++++ SUPPLIED RECORDS

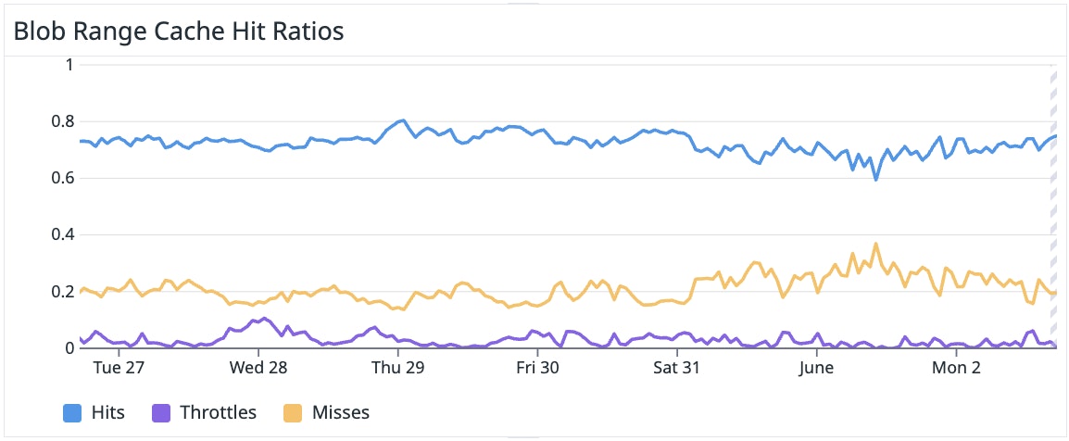Click the June x-axis label

(x=816, y=368)
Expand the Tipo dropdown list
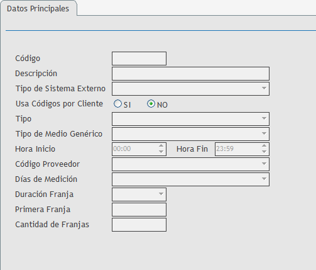Viewport: 316px width, 270px height. coord(190,119)
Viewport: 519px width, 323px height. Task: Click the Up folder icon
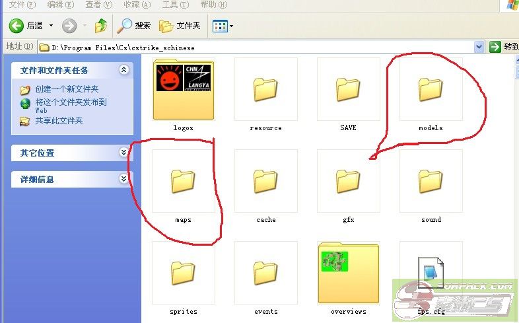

++++++++

Write out each line exactly, from the one containing "Expand the Tipo dropdown list" through the end of the entries, and skip the pictures.

COMPLETED EXERCISE
Expand the Tipo dropdown list
Viewport: 316px width, 270px height. coord(190,119)
Viewport: 519px width, 323px height. Task: Click the Up folder icon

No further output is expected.